Wartales Review Mini – Review Mini


Wartales is an open-world, tactical RPG. In it, you’ll take control of a custom-built party of adventurers. At the start, you’ll select your party’s background, the class of each of your four characters, and do some light visual customization. From there you are dropped into an expansive world without really being told what your goal is. On the one hand I enjoy the complete freedom that Wartales offers its players, however, many complex systems are simply not explained. Rather, it is up to the player to stumble through their first hour or two figuring out systems through trial and error. A familiarity with tabletop RPGs like Dungeons and Dragons is certainly helpful, as several mechanics borrow heavily from it.

All that being said, once you do overcome that entry barrier, Wartales has a lot to offer. As you explore the world, you’ll slowly come to understand its various political and social issues. Most encounters can be solved in multiple ways as you align yourself with one side or another. Or you can simply kill everyone. Early on I encountered two men who were planning an attack on a group of passing refugees. I could fight them, join them, or give them some alcohol from my inventory and get them too drunk to remember what they were doing.

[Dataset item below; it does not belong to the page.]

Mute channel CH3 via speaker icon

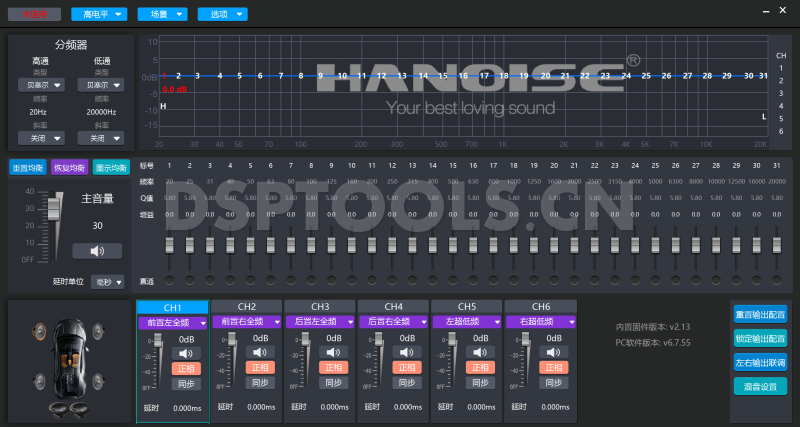334,352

Combat will be fairly straightforward to tactical or tabletop RPG fans. Each unit has a set distance they can move based on their stats and the terrain. Once per turn a unit can use their basic attack, with additional bonus actions being available at the cost of valor points. These points come from a shared pool and can be regained by meeting specific conditions in battle, and by resting at an inn. There is a strong focus on drawing enemy attention with one unit then attacking from behind with another to do bonus damage. You’ll want to pay attention to which enemies you engage with, as disengaging and attacking a second enemy while the first still lives, can trigger an opportunity attack. It is a fun combat system that borrows just enough from other sources while putting its own spin on many mechanics.

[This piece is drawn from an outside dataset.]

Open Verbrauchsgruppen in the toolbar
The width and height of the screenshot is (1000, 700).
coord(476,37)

On paper, I like Wartales a lot. It scratches that freeform western RPG itch and brings a lot of original ideas to the table. Unfortunately, the Switch really struggles to deliver on that ambition. I’ve experienced several crashes back to the Switch home screen, and a few softlocks that required me to exit the game and restart it. This is following some updates which aim to improve stability. Luckily the autosave has at worst made me repeat a single combat encounter. While exploring or in combat, the frame rate is constantly stuttering. This makes just wandering around the overworld feel awkward and unstable. The initial load into a save file is multiple minutes long and even just entering or exiting combat incurs a long wait on a black screen.

Wartales is a game that I very much want to like, and suspect I would, were I playing it on PC or presumably a more powerful console. I have plenty of positive things to say about it but at the end of the day, it just doesn’t run well on Switch. Wartales is a very interesting game, but between poor tutorialization and awful performance on Switch, it may be buried a bit too deep to be worth playing on this platform.